The defendants, James G. Marks and Charles Miles, were indicted by the grand jury of Winnebago County on June 30, 1964, for the offense of forgery. Both defendants entered pleas of not guilty and waived their right to trial by jury. Thereafter, the matter proceeded to trial on November 4, 1964, and on November 20,1964, the court adjudged them guilty as charged in the indictment and sentenced them each to a term of not less than two years nor more than seven years in the Illinois State Penitentiary. The defendants urge several grounds for reversal, contending, 1) that the form of the indictment did not meet the requirements of statutory enactments; 2) that an amendment to the indictment permitted by the court during the trial was of a material nature and not a formal defect; 3) that a void instrument is not the subject of forgery, and, 4) evidence of subsequent similar offenses is not admissible.

The defendants urge denial of their constitutional right in that the caption of the indictment failed to contain the suggested first paragraph provided for under Illinois Revised Statutes, 1963, chap 38, par 716. *387The section referred to was repealed as of January 1, 1964. We deem it unnecessary to make further comment.

Defendants also urge that the indictment fails to contain on the face thereof some words to the effect that the Grand Jury was duly chosen, selected and sworn and made the presentment of the indictment. The record discloses full compliance with Criminal Law and Procedure, chap 38, sec 112, par 1-4, Illinois Revised Statutes, 1963. We find no necessity of reciting on the face of an indictment compliance with these sections, nor does the Legislature so require. Prior to the adoption of the Code of Criminal Law and Procedure it was held in People v. Shaw, 300 Ill 451, 452, 133 NE 208, that the caption is no part of the indictment and has no bearing on the sufficiency of the charge.

It is next contended that the trial court erred in permitting the State’s Attorney to amend the indictment on its face by substituting Grayce Cockerill, the owner of the tavern known as “The Office” for William Alkire, an employee thereof, when the evidence so disclosed this fact at the trial, claiming this is an amendment of substance rather than a formal defect.

The Illinois Code of Criminal Procedure provides under paragraph 111-5 of Title IV as follows:

“111-5. Formal Defects in a Charge.
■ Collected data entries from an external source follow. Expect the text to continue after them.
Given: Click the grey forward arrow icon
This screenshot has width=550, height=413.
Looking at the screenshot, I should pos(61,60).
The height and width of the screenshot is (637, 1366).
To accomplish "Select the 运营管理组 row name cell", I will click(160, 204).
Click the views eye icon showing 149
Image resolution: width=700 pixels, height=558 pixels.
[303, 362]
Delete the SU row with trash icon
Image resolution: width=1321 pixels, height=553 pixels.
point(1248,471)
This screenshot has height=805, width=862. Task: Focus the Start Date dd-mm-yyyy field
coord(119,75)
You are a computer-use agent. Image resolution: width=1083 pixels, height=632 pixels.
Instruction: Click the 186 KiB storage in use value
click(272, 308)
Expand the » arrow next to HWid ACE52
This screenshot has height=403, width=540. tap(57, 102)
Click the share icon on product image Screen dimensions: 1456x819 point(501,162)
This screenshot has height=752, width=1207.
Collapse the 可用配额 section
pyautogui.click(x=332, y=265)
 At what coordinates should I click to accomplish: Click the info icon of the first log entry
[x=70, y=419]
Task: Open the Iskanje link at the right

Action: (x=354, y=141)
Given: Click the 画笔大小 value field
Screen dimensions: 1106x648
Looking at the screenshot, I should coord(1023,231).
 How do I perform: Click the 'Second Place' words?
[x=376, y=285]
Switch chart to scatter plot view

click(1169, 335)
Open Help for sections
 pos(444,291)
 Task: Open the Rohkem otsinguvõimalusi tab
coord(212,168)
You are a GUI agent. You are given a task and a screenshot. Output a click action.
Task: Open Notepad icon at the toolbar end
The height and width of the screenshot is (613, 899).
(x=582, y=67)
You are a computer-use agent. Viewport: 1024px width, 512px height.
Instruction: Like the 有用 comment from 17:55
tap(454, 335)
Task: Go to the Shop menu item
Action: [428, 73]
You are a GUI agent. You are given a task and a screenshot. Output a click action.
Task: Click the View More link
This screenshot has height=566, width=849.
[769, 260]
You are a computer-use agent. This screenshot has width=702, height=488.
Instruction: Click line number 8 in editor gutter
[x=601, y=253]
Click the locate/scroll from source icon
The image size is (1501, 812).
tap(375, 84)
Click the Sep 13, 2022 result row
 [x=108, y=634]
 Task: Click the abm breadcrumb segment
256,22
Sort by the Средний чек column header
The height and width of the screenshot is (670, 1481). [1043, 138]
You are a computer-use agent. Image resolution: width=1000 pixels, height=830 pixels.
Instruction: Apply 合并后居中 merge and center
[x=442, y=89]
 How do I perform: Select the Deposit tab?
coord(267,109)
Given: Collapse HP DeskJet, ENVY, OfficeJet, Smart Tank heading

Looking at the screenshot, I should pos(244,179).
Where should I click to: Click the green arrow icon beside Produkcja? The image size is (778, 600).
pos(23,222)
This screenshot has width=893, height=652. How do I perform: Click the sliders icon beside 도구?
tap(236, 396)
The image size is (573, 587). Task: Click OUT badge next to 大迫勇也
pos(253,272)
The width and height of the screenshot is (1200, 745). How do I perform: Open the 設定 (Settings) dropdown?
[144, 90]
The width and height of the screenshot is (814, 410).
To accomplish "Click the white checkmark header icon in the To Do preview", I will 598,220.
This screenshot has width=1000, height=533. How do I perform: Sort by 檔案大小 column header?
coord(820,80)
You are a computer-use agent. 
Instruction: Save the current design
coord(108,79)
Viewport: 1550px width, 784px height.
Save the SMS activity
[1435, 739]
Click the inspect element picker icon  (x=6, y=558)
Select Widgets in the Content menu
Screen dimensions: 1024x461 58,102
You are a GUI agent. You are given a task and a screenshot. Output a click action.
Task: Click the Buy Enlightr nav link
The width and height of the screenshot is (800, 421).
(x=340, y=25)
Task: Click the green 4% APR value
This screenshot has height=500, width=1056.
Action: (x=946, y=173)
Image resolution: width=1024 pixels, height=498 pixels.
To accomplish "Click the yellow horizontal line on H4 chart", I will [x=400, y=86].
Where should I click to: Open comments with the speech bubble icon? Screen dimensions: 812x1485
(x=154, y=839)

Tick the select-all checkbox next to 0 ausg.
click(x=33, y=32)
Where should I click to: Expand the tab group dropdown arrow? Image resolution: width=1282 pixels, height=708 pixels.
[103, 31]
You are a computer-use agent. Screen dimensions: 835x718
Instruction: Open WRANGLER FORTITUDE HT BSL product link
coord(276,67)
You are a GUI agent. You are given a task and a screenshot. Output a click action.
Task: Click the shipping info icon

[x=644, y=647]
An indictment, information or complaint which charges the commission of an offense in accordance with Section 111-3 of this Code shall not be dismissed and may be amended on motion by the State’s Attorney or defendant at any time because of formal defects, including: ... (d) the presence of any unnecessary allegation; . . .” (Ill Rev Stats, 1963, c 38, par 111-5.)

*388The State contends that this provision supports the decision of the trial court since the allegation in the indictment purportedly identifying the person that the defendants intended to defraud was unnecessary.

It is well established that an intention to defraud is an essential element of the crime of forgery. People v. Bailey, 15 Ill2d 18, 153 NE2d 584; People v. Ciralsky, 360 Ill 554, 196 NE 733. It was formerly held that it was necessary to prove that the forgery was committed with the intention to defraud some particular person and that the particular person be identified in the indictment. People v. Ernst, 306 Ill 452, 457, 138 NE 116; People v. Fox, 95 Ill 71.

A later case discussed the distinction between a general intent to defraud and a specific intent to defraud a particular person. The case does not elaborate on the basis of the distinction but does infer that it is necessary to identify the particular person in the indictment in cases involving a specific intention to defraud. People v. Fore, 384 Ill 455, 51 NE2d 548.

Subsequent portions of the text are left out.